Across the records that follow, how many lines contain the string "computer"? Answer with the number only.

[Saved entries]
•••••

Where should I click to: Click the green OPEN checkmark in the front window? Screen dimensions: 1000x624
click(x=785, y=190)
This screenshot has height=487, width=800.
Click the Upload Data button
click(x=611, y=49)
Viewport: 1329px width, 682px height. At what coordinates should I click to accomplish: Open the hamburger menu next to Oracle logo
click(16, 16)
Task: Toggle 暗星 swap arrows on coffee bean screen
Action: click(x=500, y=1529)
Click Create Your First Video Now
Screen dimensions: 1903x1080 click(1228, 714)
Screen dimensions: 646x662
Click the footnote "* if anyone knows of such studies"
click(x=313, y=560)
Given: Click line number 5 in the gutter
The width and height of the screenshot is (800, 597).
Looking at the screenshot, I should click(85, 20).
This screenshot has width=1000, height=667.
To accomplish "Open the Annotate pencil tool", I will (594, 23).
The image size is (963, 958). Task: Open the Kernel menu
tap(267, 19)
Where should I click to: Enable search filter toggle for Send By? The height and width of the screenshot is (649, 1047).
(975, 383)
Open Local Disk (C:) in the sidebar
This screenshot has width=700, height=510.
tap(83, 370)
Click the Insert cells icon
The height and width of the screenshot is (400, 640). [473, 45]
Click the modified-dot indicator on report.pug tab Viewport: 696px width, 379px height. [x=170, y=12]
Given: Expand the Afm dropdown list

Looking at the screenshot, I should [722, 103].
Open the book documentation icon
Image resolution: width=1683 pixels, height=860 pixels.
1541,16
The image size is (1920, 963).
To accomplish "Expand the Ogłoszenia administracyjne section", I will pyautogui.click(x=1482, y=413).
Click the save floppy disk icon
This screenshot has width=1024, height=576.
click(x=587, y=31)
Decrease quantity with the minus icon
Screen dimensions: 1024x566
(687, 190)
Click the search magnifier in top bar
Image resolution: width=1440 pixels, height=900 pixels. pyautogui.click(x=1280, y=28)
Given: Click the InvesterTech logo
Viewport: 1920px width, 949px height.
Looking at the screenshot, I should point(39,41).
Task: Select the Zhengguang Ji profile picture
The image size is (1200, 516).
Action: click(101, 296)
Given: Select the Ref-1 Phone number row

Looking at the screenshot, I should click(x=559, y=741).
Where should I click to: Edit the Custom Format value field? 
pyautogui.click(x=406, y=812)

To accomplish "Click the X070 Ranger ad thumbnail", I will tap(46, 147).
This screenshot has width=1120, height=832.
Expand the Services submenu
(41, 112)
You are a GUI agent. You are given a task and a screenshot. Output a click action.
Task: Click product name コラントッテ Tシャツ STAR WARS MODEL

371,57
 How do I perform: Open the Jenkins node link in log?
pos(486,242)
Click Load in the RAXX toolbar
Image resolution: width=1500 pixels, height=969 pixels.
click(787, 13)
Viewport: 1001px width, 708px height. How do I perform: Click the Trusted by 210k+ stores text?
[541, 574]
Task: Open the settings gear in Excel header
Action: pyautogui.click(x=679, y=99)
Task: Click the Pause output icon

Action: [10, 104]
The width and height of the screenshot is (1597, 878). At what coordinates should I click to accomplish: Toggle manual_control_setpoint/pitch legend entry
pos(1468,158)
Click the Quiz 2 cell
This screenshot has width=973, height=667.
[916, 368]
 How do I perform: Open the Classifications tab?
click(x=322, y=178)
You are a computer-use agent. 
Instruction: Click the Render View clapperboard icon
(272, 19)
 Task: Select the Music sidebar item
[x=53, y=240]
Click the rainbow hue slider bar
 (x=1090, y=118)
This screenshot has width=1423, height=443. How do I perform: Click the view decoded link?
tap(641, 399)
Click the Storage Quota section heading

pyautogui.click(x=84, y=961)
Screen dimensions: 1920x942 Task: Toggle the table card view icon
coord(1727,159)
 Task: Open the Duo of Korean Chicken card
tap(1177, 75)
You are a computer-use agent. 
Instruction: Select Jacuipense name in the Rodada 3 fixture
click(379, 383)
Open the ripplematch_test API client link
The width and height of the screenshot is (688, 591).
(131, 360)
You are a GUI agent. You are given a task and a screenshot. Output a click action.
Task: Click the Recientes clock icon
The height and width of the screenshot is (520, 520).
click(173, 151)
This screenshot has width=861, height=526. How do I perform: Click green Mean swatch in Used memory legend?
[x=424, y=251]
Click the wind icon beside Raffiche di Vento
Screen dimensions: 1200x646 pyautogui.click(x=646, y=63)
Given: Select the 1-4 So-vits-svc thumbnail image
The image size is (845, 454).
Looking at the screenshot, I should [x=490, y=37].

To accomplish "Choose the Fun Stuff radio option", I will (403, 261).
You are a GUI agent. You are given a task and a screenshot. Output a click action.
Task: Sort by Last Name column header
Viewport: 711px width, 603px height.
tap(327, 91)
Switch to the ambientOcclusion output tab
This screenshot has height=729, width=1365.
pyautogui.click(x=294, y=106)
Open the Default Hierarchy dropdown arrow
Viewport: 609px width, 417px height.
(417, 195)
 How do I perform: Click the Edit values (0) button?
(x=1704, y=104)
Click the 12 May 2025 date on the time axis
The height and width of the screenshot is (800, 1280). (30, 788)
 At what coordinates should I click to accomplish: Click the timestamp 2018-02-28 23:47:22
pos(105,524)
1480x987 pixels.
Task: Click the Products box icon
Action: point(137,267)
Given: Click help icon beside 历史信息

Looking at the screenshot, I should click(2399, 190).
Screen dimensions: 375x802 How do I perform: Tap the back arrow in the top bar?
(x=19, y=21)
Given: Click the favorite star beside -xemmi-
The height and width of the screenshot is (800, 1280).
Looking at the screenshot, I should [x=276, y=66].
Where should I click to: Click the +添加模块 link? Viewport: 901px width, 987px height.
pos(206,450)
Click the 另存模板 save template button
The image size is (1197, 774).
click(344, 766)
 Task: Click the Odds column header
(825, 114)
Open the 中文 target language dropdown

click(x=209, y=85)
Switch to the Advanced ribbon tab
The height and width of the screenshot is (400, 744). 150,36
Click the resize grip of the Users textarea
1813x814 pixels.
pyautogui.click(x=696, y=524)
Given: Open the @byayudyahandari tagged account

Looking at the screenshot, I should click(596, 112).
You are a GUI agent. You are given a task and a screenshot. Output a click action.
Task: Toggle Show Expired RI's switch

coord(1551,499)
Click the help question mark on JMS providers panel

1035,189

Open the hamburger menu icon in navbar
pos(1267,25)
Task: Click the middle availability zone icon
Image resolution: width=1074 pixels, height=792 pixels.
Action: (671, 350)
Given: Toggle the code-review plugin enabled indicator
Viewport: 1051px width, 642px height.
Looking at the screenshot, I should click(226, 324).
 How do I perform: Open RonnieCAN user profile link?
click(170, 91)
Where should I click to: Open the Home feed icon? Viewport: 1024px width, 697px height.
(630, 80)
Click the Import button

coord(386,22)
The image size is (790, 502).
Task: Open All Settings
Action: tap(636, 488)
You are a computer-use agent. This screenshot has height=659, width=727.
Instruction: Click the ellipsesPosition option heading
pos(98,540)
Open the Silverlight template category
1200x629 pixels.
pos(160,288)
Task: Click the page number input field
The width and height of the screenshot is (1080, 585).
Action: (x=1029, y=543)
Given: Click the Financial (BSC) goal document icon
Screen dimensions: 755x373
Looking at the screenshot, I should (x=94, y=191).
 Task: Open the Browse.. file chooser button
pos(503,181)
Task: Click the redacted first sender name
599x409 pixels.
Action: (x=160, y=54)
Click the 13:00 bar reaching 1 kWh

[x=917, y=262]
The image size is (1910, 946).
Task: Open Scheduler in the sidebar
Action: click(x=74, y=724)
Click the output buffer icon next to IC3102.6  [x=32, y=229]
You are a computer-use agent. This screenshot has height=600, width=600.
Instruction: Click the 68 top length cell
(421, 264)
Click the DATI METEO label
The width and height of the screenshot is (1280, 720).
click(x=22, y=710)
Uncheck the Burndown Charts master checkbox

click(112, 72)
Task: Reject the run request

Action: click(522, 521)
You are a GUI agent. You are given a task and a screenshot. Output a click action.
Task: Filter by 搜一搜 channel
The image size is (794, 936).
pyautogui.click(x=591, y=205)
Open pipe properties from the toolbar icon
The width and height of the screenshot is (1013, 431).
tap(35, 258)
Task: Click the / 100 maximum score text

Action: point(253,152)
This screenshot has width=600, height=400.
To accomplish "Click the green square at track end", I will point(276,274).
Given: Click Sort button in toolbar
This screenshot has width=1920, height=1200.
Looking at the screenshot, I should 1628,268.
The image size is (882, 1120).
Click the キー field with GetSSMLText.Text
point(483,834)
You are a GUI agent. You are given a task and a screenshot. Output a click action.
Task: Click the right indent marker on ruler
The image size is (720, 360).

•••••

→ **Task result**:
4